46

865 151 1
                                        

"Bunda nggak pulang?" Edgar mengamati wajah wanita itu yang terlihat pucat dan kelelahan.

"Terus siapa yang nungguin dia, Gar? Paul juga besok kerja." Bunda berkata sambil sesekali menguap. Memang dari kemarin ia seorang diri menunggui Alana dan hanya sempat tidur sebentar-sebentar karena Alana rewel terus. Gadis itu memang sangat manja kalau sedang sakit.

"Biar aku aja yang nungguin dia, Bun." Karena kasihan Edgar menawarkan diri untuk menjaga Alana. Lagipula ia tak tenang jika harus meninggalkan bunda sendiri.

"Tapi, Gar, emang kamu nggak papa? Kamu nggak sibuk?"

"Nggak, Bun. Aku nggak ada kegiatan apa-apa di rumah."

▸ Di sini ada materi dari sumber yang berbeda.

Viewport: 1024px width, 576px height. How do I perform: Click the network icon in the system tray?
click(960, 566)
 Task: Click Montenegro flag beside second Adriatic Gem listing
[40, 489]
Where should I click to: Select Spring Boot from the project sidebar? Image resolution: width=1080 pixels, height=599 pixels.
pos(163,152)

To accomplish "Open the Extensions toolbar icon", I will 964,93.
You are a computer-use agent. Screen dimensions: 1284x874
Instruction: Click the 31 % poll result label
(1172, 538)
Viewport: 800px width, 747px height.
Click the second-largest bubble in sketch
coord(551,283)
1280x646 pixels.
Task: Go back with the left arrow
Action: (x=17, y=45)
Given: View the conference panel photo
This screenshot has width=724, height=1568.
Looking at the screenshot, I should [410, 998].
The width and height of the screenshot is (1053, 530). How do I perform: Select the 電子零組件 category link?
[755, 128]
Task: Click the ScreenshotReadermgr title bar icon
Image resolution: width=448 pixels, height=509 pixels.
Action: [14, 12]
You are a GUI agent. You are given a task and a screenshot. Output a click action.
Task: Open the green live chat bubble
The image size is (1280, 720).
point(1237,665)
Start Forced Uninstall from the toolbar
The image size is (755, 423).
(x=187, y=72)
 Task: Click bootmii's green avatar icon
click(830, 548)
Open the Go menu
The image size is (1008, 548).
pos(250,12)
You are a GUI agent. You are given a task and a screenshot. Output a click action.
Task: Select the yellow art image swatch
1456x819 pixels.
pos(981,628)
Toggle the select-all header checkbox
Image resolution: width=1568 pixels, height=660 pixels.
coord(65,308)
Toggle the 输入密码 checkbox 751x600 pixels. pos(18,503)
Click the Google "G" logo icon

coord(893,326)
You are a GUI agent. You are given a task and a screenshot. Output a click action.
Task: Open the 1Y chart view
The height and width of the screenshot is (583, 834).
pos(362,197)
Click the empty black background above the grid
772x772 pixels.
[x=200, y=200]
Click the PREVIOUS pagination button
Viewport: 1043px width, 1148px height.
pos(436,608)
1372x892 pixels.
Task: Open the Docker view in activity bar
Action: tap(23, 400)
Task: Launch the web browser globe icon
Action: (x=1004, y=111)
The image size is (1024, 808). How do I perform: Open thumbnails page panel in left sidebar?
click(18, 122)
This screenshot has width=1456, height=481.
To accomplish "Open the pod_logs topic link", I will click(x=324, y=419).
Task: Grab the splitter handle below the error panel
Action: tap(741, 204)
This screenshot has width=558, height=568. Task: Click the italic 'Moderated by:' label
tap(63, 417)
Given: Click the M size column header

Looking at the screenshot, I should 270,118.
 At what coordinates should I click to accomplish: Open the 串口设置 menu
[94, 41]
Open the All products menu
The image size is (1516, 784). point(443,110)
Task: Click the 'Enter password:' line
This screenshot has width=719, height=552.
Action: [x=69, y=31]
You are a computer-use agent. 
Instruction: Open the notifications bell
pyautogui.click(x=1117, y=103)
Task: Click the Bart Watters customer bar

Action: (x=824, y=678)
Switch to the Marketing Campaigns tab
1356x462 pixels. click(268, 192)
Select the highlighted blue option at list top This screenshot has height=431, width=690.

"Kamu nggak ikutan UMPTN?"

"Aku belum mutusin mau kuliah di mana, Bun." Edgar tersenyum dipaksakan. Ia terlalu sibuk memikirkan Alana, sampai-sampai ia melupakan dirinya sendiri. Ia tak pernah memikirkan akan memilih jurusan apa, kuliah di mana. Bisa dibilang ia tak punya bayangan ingin jadi apa.

"Rundingkan sama mama papa kamu, Gar." Bunda menepuk pundak Edgar. Ia tau saat ini Edgar bingung menentukan masa depannya, kedua orang tuanya mungkin tak mau ambil pusing dengan kuliahnya, mereka taunya hanya membiayainya saja.

"Menurut Bunda, sebaiknya aku ngambil jurusan apa?"

"Kamu senangnya apa? Emang kamu nggak punya cita-cita pingin jadi apa?"

Edgar tampak berpikir, apa cita-citanya? Waktu kecil ia sempat ingin menjadi pilot, tapi ia urungkan. Kalau ia menjadi pilot artinya ia harus meninggalkan Alana. Ia tak mau berpisah dari gadis itu. Yang ada dipikirannya hanyalah mengikuti gadis itu, sekolah disekolah yang sama, jurusan yang sama, kuliah di fakultas yang sama.

Ia baru sadar, selama ini dunianya hanya berputar tentang Alana, Alana dan Alana saja.

"Aku nggak tau mau jadi apa, Bun."

"Gimana kalau dokter? Nanti kalau bunda sakit kamu yang obatin."

"Bunda nggak boleh sakit. Bunda pasti sehat terus, nggak akan sakit."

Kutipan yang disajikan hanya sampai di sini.